The industry touts scary statistics about the probability of ending life in a nursing home. It's not uncommon to see ads claiming "50% of all seniors will go into a nursing home," or "the average stay is two and a half years."
It may be more useful to learn that 67% to 70% of seniors who do go into a nursing home are discharged within 90 days, and that after two years, less than 6% of those admitted will still be there. Actually, out of 40 million American seniors alive today, approximately 1.5 million currently live in nursing homes, about 3.7%.
Long-term-care insurance does not compare favorably with other insurance products. Using a cost-risk-benefit analysis reveals an "inverted formula": With long-term-care insurance the costs are high, the risks are low, and the benefits are low, but with, for instance, fire insurance the costs are low, the risks are low and the benefits are high.
Homeowners-insurance premiums run from $300 to $1,000 per year, whereas long-term-care insurance averages $3,500. Compare the fact that you can insure a half-million-dollar home annually for less than $800 with what you get for $3,500 in long-term-care insurance premiums and you will see that clearly the latter is not a good deal.
The 90-Day Rule
Another important point: Most long-term-care policies don't pay anything until the person has been in a nursing home for more than 90 days. If more than two-thirds of those going into nursing homes leave before 90 days are up, it is unlikely that most consumers will receive any benefits at all.
Proponents argue that having a longer exclusionary period helps the insurers offer lower premiums. Another way to look at it is the lower premiums reflect the companies' view that their liability is reduced and that payouts are less likely on those policies. It doesn't matter if the policy costs less if you can't use it.
Does that mean long-term-care insurance is unsuitable foreverybody ? To some extent, it depends on their personal wealth.
For those with little wealth, a policy will never be suitable. They will be covered by the long-term care provided by Medicaid. For individuals with incomes of at least $250,000 a year and substantial savings, the smarter move might be to either self-insure or use their resources to pay for high-level in-home health care.

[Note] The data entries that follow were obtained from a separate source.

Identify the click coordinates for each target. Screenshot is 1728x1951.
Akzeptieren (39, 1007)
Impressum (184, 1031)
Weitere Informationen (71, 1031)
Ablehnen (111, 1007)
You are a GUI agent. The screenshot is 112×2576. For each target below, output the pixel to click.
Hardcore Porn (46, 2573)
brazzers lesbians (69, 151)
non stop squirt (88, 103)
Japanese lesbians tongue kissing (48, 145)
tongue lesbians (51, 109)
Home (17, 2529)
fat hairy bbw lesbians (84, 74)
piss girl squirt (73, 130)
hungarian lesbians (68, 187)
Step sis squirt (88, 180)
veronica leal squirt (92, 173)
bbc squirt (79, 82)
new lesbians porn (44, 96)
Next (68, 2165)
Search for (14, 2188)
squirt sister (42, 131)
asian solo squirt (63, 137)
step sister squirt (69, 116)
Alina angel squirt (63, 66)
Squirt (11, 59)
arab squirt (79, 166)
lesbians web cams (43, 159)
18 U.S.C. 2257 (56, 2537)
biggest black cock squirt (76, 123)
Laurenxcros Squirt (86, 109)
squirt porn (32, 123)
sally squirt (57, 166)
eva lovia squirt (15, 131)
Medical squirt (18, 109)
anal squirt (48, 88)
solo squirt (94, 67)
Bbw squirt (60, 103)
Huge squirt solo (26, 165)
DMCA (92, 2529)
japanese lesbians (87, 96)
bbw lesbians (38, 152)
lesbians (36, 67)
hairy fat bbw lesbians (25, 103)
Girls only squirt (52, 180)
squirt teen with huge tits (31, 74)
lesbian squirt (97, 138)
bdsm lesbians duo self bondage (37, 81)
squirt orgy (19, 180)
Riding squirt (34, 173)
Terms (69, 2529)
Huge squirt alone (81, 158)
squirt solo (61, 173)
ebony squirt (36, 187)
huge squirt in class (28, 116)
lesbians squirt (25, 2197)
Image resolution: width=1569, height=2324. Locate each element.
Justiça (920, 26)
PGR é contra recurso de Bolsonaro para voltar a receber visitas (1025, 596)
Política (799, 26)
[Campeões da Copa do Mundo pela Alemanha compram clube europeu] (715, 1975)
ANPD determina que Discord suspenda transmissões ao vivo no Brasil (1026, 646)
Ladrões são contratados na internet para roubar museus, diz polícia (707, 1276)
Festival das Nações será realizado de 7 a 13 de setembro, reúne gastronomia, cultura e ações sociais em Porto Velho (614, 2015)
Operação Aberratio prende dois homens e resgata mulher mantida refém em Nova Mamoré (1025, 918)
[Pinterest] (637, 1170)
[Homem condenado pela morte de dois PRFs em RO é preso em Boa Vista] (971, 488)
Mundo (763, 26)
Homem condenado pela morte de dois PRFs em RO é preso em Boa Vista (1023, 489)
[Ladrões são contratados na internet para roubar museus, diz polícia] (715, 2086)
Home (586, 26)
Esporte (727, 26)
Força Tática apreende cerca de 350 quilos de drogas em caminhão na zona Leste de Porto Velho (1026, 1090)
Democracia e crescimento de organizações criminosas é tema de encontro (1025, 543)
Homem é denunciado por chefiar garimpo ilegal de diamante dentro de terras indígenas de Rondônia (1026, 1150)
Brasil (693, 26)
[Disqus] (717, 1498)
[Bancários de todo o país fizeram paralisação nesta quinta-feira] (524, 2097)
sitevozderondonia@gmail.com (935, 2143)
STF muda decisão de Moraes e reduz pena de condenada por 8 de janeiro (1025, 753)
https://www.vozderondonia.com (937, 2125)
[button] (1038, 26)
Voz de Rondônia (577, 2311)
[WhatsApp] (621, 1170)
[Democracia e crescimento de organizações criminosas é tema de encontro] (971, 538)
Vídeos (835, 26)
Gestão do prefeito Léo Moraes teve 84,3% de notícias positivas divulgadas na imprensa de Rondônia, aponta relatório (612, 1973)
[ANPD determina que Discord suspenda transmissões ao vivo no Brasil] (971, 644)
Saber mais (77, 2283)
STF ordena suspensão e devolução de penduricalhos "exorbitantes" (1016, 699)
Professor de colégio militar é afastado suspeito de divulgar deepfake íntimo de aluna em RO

For mid-wealth individuals, the answer isn't so clear. The average annual premiums for policies sold to seniors run around $3,500 per year. But few—if any—policies pay 100% of the daily private pay rate, currently about $250 per day. Policies typically pay $150 a day. So, even a resident with a policy will have to dig into savings to pay the difference.
But instead of buying a policy and paying premiums, the consumer could set aside savings for long-term care. At $3,500 a year, in 20 years he or she could have $70,000 plus interest. In the statistical unlikelihood they end up in a nursing home, they could use these savings to pay the bills.
Admittedly, if a stay in a nursing home exceeds the set-aside savings, they will be worse off than if they had long-term-care insurance. On the other hand, if their stay doesn't exhaust their savings, they will have kept their money and done better than if they had insurance. It's a risk either way.
Some proponents tout Partnership Policies as a good solution for mid-wealth consumers, because they allow purchasers to retain more than the usual amount of savings and still qualify for Medicaid to pay their long-term-care costs. But before buying one of these policies, consumers need to ask two basic questions, "How long do I need to be in a nursing home before I can qualify for Medicaid?" and "Do I really want to end up on Medicaid?"
Indeed, getting onto Medicaid may be a phantom value. Even if a Partnership Policy holder were to survive in a nursing home long enough to shield their assets, would he or she really want to give up their private room to spend their remaining days in a Medicaid ward?
Buying any insurance can be considered a gamble. But with long-term-care policies, the high cost and the low probability of qualifying for benefits add up to a losing bet for most consumers.